Social media is a powerful communication tool that can connect people all across the world. Facebook, Twitter, LinkedIn and Instagram – just to name a few – offer powerful ways to share information and connect with people both personally and professionally. But sometimes, the personal and professional lines blur together. When there is no boundary between personal and professional representation, companies may spend more time cleaning up the blunders made by employees than they ever would crafting a social media policy in the first place.
Creating a simple social media policy for employees takes the guesswork out of determining what is appropriate to share on company and private accounts. Keeping these two entities separate may seem like common sense, but spelling out a policy will help protect the company as well as the employees. Consider these guidelines when crafting your company’s social media policy:
When there is no boundary between personal and professional representation, companies may spend more time cleaning up the blunders made by employees than they ever would crafting a social media policy in the first place.

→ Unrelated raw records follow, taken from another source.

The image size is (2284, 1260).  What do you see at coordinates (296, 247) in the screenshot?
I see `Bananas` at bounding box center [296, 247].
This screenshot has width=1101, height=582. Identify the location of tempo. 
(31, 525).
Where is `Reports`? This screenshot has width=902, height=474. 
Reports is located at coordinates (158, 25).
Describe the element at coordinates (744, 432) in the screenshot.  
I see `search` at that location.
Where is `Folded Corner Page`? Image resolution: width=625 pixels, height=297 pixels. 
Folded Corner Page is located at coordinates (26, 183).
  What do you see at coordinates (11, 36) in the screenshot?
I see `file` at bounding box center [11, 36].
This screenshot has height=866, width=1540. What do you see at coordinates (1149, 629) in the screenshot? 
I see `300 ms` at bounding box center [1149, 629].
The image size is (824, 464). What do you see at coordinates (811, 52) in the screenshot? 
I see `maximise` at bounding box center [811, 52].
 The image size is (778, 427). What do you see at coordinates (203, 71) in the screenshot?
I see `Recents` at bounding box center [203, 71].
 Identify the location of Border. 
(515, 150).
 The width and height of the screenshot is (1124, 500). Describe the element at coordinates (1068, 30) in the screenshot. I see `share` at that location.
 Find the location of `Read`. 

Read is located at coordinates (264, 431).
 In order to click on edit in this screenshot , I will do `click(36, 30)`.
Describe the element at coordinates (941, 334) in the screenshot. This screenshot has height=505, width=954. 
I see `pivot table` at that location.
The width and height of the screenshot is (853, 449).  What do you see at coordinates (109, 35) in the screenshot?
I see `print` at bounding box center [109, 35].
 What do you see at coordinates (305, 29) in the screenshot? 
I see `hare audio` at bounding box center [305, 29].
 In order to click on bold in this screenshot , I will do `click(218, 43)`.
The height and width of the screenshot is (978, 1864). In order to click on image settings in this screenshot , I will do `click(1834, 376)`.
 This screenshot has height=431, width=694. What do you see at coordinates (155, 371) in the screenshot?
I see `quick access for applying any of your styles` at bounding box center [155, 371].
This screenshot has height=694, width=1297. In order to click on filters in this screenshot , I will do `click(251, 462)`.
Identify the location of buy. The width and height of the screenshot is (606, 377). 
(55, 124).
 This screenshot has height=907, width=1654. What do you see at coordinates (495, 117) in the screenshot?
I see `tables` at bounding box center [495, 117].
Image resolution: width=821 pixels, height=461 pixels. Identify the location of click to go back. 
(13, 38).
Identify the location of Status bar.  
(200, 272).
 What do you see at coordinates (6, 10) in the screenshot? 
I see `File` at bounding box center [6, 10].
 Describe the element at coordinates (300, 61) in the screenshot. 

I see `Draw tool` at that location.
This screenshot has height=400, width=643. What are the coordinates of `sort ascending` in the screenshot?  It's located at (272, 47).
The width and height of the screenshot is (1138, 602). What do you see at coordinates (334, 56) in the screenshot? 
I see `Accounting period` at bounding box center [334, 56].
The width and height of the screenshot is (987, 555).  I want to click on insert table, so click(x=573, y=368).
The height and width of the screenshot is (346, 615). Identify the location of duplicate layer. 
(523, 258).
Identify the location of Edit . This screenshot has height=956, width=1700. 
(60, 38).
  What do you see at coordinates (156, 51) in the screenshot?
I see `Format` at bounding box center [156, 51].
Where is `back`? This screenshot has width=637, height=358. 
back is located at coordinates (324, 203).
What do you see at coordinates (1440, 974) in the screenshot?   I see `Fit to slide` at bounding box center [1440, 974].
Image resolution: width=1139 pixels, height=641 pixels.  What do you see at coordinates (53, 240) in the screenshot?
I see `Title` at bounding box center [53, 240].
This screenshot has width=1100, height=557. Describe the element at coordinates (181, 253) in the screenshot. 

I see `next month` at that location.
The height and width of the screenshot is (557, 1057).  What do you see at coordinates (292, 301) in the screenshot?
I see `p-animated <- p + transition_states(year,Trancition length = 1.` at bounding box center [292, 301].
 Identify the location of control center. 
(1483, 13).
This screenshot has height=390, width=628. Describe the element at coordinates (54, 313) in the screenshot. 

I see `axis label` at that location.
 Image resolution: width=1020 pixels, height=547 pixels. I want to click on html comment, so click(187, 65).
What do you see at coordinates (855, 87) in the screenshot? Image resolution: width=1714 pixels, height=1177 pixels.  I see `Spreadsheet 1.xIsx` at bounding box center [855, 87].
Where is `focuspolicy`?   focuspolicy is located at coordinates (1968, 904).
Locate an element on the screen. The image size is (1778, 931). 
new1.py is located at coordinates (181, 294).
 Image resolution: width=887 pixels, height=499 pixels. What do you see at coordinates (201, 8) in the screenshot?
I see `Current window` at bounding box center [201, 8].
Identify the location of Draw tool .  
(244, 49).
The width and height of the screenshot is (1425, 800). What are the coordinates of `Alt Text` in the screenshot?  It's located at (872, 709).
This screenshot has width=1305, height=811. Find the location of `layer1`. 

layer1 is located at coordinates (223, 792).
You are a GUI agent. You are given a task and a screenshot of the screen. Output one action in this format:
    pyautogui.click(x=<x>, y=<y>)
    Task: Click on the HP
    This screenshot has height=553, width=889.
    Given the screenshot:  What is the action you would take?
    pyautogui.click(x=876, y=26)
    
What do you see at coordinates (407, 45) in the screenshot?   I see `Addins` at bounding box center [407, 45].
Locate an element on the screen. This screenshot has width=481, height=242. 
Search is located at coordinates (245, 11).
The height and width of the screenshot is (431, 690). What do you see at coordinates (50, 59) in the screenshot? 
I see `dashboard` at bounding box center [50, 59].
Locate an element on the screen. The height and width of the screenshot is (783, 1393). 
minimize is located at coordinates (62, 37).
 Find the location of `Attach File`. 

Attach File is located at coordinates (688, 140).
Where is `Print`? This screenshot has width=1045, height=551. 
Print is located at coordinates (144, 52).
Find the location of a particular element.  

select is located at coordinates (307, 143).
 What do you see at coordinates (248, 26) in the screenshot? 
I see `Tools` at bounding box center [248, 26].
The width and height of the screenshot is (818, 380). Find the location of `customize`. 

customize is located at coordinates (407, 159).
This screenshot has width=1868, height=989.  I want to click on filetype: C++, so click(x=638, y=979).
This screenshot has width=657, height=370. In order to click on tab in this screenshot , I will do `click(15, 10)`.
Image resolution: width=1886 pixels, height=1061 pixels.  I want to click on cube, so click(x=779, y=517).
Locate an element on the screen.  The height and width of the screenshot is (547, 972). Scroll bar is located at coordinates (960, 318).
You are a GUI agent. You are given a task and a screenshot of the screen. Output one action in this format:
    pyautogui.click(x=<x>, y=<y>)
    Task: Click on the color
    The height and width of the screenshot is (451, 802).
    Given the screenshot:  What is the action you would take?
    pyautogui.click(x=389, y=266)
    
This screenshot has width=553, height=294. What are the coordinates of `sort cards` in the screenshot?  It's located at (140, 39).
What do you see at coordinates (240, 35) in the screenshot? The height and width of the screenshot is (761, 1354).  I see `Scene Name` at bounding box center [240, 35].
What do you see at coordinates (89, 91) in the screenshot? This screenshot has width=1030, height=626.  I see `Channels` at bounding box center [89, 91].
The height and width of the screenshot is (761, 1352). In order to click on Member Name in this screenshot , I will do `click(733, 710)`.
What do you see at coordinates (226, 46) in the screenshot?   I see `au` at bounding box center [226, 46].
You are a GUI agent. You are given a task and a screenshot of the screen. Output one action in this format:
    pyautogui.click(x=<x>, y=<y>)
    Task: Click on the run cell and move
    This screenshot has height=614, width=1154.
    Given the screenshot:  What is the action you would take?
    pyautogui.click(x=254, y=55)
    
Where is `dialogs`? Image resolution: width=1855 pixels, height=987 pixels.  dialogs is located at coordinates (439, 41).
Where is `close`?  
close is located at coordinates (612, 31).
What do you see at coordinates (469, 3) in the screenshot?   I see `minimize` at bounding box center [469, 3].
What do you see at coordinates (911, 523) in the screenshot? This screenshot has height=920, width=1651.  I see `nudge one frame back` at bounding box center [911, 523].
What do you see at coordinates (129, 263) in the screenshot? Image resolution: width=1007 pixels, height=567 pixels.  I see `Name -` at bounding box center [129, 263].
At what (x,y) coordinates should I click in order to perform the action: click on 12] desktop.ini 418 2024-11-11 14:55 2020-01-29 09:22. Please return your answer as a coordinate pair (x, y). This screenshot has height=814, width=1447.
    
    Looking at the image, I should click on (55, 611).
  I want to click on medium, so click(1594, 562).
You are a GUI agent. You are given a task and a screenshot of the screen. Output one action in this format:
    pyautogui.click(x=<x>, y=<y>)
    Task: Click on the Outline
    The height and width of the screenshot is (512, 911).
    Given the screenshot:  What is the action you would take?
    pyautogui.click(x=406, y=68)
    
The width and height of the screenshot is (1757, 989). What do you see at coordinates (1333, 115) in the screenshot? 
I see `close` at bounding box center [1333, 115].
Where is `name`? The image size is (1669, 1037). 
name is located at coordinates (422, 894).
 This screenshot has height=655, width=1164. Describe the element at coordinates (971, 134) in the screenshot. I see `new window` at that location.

Across the United States, companies like Cisco, Chrysler and Apple have fired employees for social media posts in which the employee either defamed the brand, spoke ill of customers or complained about the job. While no one was fired in the 2014 U.S. Airways retweet blunder, the crude image that the company accidentally retweeted rather than flagging as inappropriate just shows the need for a closer look at how social media is handled in the workplace. With the high volume of replies required of large companies like U.S. Airways, mistakes are inevitable.
Rules should be in place, however, to set expectations for behavior and consequences. It is best to prevent these occurrences from happening in the first place by setting clear rules. Creating a social media policy will help set clear guidelines and expectations to protect both the company and the individual employee, no matter what size the company may be.